Project Structure

Pyromaniac leaves you with a lot of freedom on how and in which language to declare what your server should look like. This page contains some recommendations for structuring your Pyromaniac projects.

The directory structure for a larger project could, e.g., look something like this:

.
├─ README.md
├─ main.pyro
├─ config.toml
├─ component_a.pyro
├─ component_b.pyro
├─ .gitmodules
├─📂 component_c
│ ├─ main.pyro
│ └─ component_d.pyro
└─📂 lib
  ├─📂 library_a
  │ ├─ main.pyro
  │ └─ ...
  └─📂 library_b
    ├─ main.pyro
    └─ ...

Version Control

First of all, Pyromaniac puts great emphasis on maintainability and clarity by enabling you to set up your servers in a declarative and modular fashion without boilerplate or unwieldy tooling. All you need is a couple of plain text files with whatever file structure you see fit.

This makes it easier than ever to put your server configuration under source control. Whether you want to publish your configuration on GitHub, store it on a self-hosted repository platform, or just on your local machine: Go ahead and initialize a Git repository and come up with a suitable commit and deployment strategy.

While you’re at it: Document your strategy and the required commands to build your project in the repository’s README.md.

Main Component

Pyromaniac allows you to supply your main component on standard input or specify any file or pipe to read it from. The convention, however, is to place it in a file named main.pyro in your repository’s root directory.

Even though excess positional command line parameters to Pyromaniac will be passed on to your main component, it is recommended to place your customizations in a configuration file instead, as described in the next section.

If you follow these conventions, you will be able to consistently just run pyromaniac . > config.ign in your project’s root directories, instead of having to document project-specific build commands.

You have a lot of freedom in how your main.pyro produces its final result. Splitting your configurations up and organizing them in trees of components and libraries is where Pyromaniac shines, though.

Configuration

Pyromaniac makes it very easy to build abstractions and keep your projects configurable. Consider placing all deployment or brand-specific information in a central configuration file or directory. Depending on your use case, you might only want to commit a generic template for that configuration to your main project’s source control.

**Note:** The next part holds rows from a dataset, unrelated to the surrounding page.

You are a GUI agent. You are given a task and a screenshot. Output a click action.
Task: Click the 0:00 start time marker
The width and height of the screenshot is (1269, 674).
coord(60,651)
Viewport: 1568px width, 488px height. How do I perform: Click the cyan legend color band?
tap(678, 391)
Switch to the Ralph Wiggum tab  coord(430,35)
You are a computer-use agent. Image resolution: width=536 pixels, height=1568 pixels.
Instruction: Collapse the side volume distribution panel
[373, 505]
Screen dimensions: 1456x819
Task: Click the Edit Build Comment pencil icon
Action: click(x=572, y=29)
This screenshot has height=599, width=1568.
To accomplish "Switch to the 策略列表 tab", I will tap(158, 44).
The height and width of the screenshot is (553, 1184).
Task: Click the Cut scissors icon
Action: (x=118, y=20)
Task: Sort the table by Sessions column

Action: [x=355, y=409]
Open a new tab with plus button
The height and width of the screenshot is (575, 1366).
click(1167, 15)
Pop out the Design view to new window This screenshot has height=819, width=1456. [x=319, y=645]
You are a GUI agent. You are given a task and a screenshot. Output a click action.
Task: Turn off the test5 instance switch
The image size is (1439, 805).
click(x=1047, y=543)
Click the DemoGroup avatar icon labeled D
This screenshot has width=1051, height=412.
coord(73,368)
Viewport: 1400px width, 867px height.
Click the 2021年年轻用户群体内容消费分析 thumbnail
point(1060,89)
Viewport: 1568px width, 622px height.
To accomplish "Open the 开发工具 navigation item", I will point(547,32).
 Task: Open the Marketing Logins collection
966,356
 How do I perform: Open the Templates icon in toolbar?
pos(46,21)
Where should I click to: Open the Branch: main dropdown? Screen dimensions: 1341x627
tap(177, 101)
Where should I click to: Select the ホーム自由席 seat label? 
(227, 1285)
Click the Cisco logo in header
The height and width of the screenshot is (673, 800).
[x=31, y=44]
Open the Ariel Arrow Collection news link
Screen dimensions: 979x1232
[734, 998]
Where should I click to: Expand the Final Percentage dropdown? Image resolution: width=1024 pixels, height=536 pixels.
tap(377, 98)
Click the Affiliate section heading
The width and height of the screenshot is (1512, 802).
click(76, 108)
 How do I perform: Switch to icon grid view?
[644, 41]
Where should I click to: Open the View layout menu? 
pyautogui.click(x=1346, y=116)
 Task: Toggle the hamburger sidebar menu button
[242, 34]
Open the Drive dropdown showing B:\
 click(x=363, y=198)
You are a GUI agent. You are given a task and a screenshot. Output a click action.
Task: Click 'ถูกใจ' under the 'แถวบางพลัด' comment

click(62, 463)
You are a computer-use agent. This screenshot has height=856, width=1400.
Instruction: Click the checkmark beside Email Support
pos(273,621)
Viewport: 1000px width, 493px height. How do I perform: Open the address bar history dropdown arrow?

A solid choice would be to create a config.toml (and/or config.toml.tmpl) file, load it from your main component using the load.toml and magic standard library components, and pass the options on as arguments to your other components.

Your main component might look something like this:

main.pyro

---
config = magic(load.toml(_/"config.toml"))

merge(
    my_server(**config.server),
    my_storage(config.storage.root_size or 8000),
)

Libraries

Information technology is all about managing complexity and breaking hard problems down into easier ones. It is very straightforward to outsource bits of your configuration into reusable components or libraries in Pyromaniac.

Consider bundling all such libraries in a lib directory as Git submodules. This allows you to maintain and version control your libraries separately and keep your individual projects more manageable. Read more about libraries on the Component Libraries recipe page.

Building on Top of Pyromaniac

If you have built an extensive component framework for making the declaration of new systems for your use cases a breeze, you can even package it as your own container image based on Pyromaniac.

Add your components to the image’s /usr/local/lib/pyromaniac directory and optionally configure a new entry point to make your image behave however you like. Your Python scripts can simply import the pyromaniac module and build on top of it. You can even go so far as to specifying your entirely own YAML or TOML based specification format, have your Pyromaniac components transform it into a corresponding Butane configuration, and produce bootable disk images within no time.